_What you will do_
**1.** Repeat word for word the part of the zombie response vehicle article that starts with "Paul McKissick, 41, decided" and goes on through "Scandinavia this year.".
**2.** Carry on writing the article about the Shrewsbury couple's zombie response vehicle from the point where it stops.

Video and pictures: Zombies in Shropshire? Shrewsbury couple are prepared

If you are a fan of hit TV show The Walking Dead, you may well have considered how you would survive the “zombie apocalypse”, but one Shropshire couple have taken it a step further by turning an old minibus into a “zombie response vehicle”.

Paul McKissick, 41, decided to renovate the van with his partner Adele after buying it from the RAF Air Cadets in 2012, and added the tongue-in-cheek stickers later as a “bit of fun”.

He plans to add fake blood stickers and “more guts and gore” to the bonnet this year.

“It was just an idea which came to me really. I’ve watched bits of The Walking Dead but I wouldn’t say I was a huge fan or anything like that,” he said.

“I saw another vehicle with a zombie sticker on it and I thought I could go one better, I suppose. It stops the traffic wherever we go. People ask for photos and selfies and we get all sorts of daft questions about it. Someone asked me if zombies really existed once!”

Mr McKissick, who is from Shrewsbury and has cerebral palsy, says the couple plan to take the vehicle to Scandinavia this year.

He said: “It’s actually a camper van and we’re planning to go over to Norway in it once we’ve finished refurbishing the inside. Our trips requires quite careful planning as both Adele and I are disabled.”

_Recorded data_
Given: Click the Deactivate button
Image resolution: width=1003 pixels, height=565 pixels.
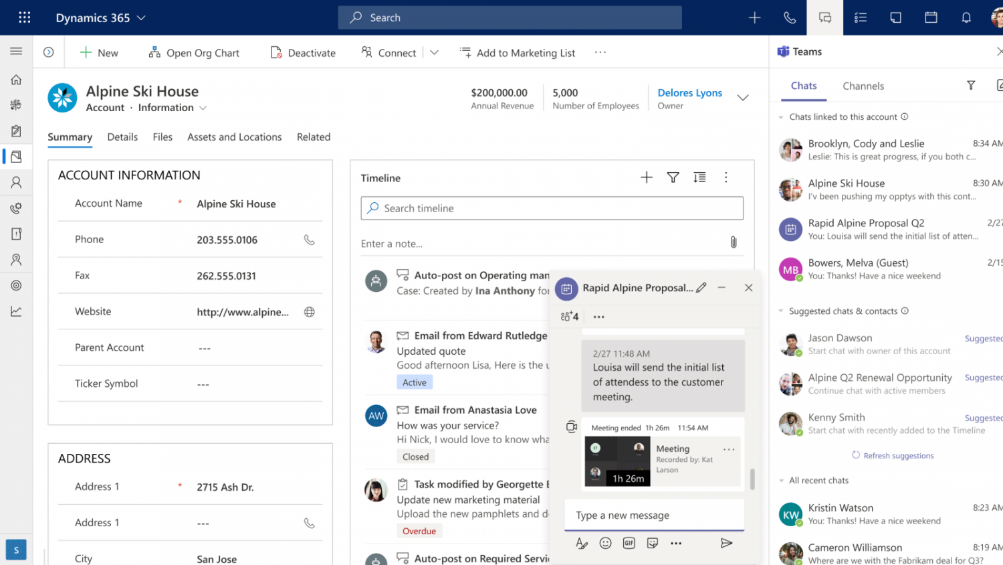Looking at the screenshot, I should pyautogui.click(x=303, y=53).
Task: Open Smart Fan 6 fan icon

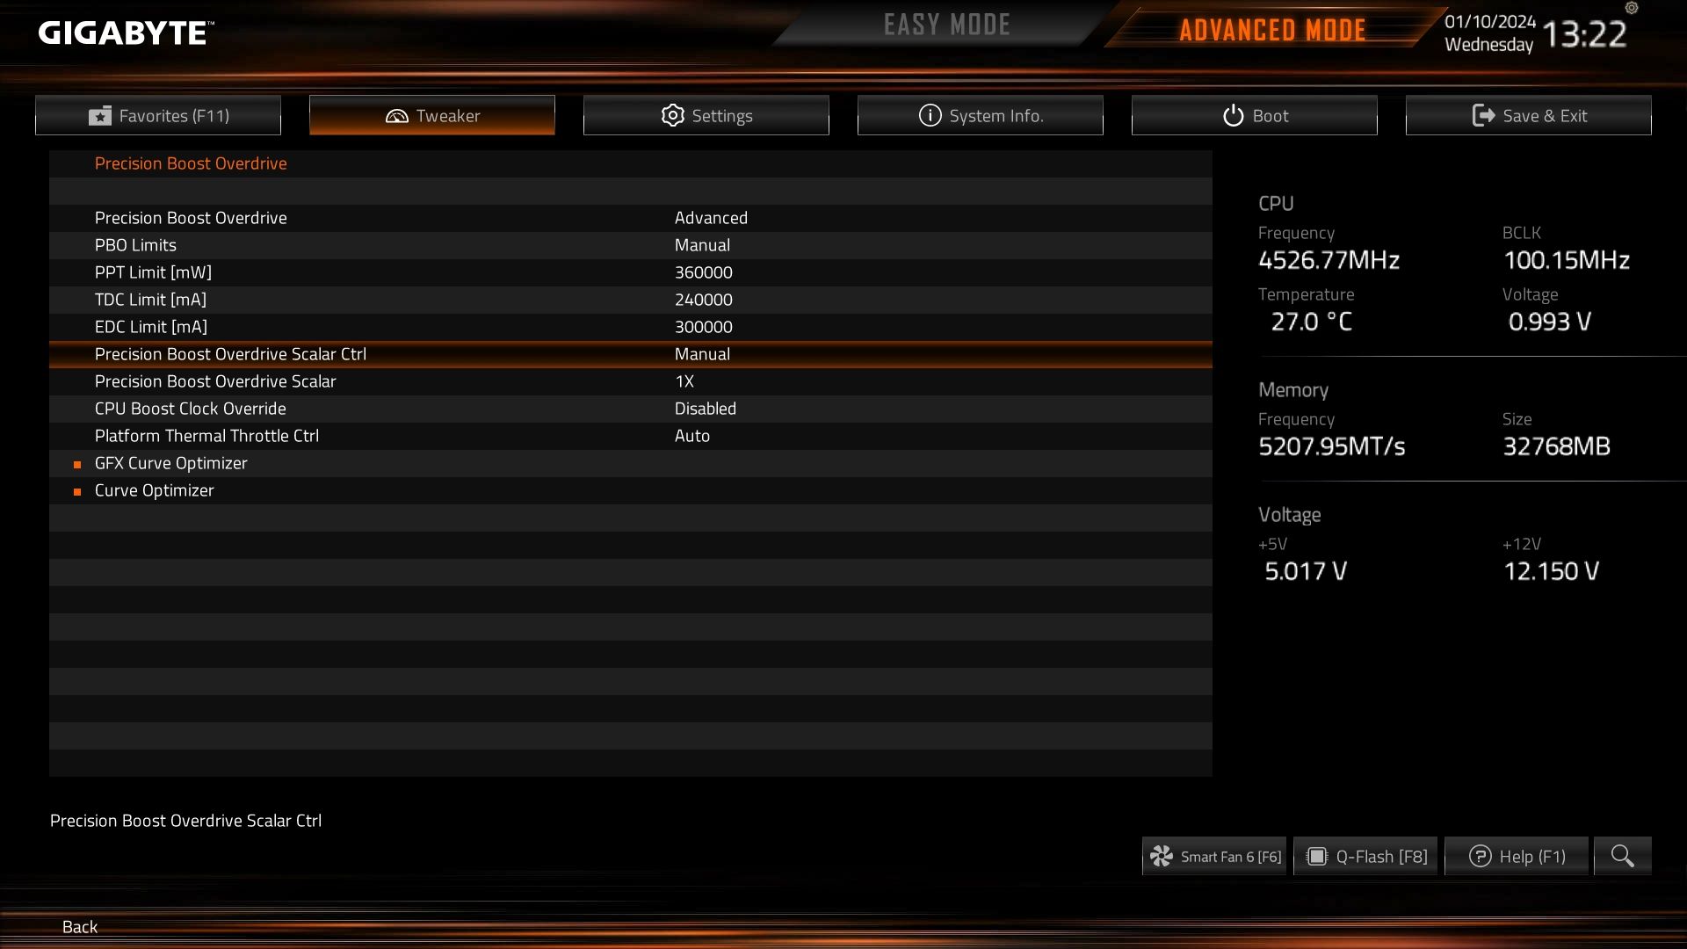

_Results_
**1.**
Paul McKissick, 41, decided to renovate the van with his partner Adele after buying it from the RAF Air Cadets in 2012, and added the tongue-in-cheek stickers later as a “bit of fun”.

He plans to add fake blood stickers and “more guts and gore” to the bonnet this year.

“It was just an idea which came to me really. I’ve watched bits of The Walking Dead but I wouldn’t say I was a huge fan or anything like that,” he said.

“I saw another vehicle with a zombie sticker on it and I thought I could go one better, I suppose. It stops the traffic wherever we go. People ask for photos and selfies and we get all sorts of daft questions about it. Someone asked me if zombies really existed once!”

Mr McKissick, who is from Shrewsbury and has cerebral palsy, says the couple plan to take the vehicle to Scandinavia this year.

**2.**
The recent zombie craze has triggered a number of light-hearted  freedom of information requests to public sector organisations, one of which prompted the UK Ministry of Defence to reveal that civil servants were primed to ‘return the UK to its pre-attack glory’ in the case of such an event.

“In the event of an apocalyptic incident (e.g. zombies); any plans to rebuild and return England to its pre-attack glory would be led by the Cabinet Office, and thus any pre-planning activity would also taken place there,” said an official response.

In 2012, a freedom of information request forced Bristol City Council to reveal it had a “top secret” internal strategy document outlining how the council would respond to a so-called “zombie pandemic”, including ordering suitable equipment for tackling the un-dead, “where possible, in line with our buy-local policy”.